Saturday, July 14, 2007

just being me

today, i woke up extra early just so i could go to those chuva math classes my teacher has. it's a wonder how mt math teacher could survive looking at us for about 6 times a week, teaching us effing hard algebra without twitching and getting mad. she's been my teacher since first year, so i'm lucky to have her teach me again. i like the way she does things, and the exercises she gives all of us, well... some are hard, and some are like easy enough. whether or not it's hard or not, it still trains me in an area my mind is slow at. MATH will always be a hard subject for me. ehehehe

piano went smoothly too. i mean, i actually did it! i can't believe it... i did a fast scale without stopping. muahahahahaha. it's a start, really. after that, back to the consultation room, and abby was kind enough to give me a ride home. ehehehe.

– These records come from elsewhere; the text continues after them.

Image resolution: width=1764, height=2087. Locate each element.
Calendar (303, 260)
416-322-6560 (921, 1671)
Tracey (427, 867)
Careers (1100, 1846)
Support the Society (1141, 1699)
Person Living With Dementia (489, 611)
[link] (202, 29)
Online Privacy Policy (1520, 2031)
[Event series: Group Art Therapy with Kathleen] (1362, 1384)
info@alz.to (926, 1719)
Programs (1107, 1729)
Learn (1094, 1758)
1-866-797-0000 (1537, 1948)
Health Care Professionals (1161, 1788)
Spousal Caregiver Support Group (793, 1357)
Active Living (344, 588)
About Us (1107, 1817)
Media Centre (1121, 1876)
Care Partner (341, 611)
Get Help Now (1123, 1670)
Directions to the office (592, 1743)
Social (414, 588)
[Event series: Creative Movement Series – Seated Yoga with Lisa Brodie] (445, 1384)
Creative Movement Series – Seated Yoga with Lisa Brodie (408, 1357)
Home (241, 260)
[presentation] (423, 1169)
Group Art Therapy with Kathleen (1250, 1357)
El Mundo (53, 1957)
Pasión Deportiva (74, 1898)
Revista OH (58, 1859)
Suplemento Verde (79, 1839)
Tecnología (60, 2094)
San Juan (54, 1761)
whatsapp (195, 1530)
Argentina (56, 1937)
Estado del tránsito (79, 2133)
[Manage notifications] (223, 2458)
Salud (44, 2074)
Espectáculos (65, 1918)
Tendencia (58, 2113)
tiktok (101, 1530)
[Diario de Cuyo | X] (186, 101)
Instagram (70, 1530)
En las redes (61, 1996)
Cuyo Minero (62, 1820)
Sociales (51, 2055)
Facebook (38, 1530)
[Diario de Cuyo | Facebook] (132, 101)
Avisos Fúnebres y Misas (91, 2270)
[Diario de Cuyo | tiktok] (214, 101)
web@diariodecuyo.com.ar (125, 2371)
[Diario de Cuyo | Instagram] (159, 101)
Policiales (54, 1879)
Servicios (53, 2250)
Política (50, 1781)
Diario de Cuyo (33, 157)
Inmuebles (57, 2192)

maybe i really should start thinking about the POSITIVE sides of people. mostly, i find some people damn annoying, but then, i don't know them personally as well. maybe they're acting like that JUST because. think i should change my views? maybe.

i went to cubao just a little while ago, alone, and bought school materials and project materials the like. it actually got me thinking: why am i alone? i mean, long before, i wasn't used to this kind of lifestyle; i'd always have someone tailing after me, holding my stuff, doing the math when it came to jeepney fares and all that. but now? i do everything. and all i could say is i feel a bit sad. life is so... boring without someone. plus the fact that all the people i passed had someone with them: friends, lovers, family... even saw a gay couple. ahahahaha.

reread teh blog again, and yeah... i'm really not sure myself. i mean, i have my doubts, i have my own little nagging thoughts. but i know FOR SURE that i still love him. sure, it's laced with hate, but still love nonetheless. i stil have the habit to write words related to him on my hand or somewhere in my notes... well, mostly on Bio :P but yeah... maybe it really would be best if things just went the way they were. i'd just decide when the time comes.

but right now, i'd have to focus all my 'will power' and 'brain power' on studies. they're being a bitch again, and i can't help but cram as well. :P ahahahahahahaha. back to writing and coloring, i guess.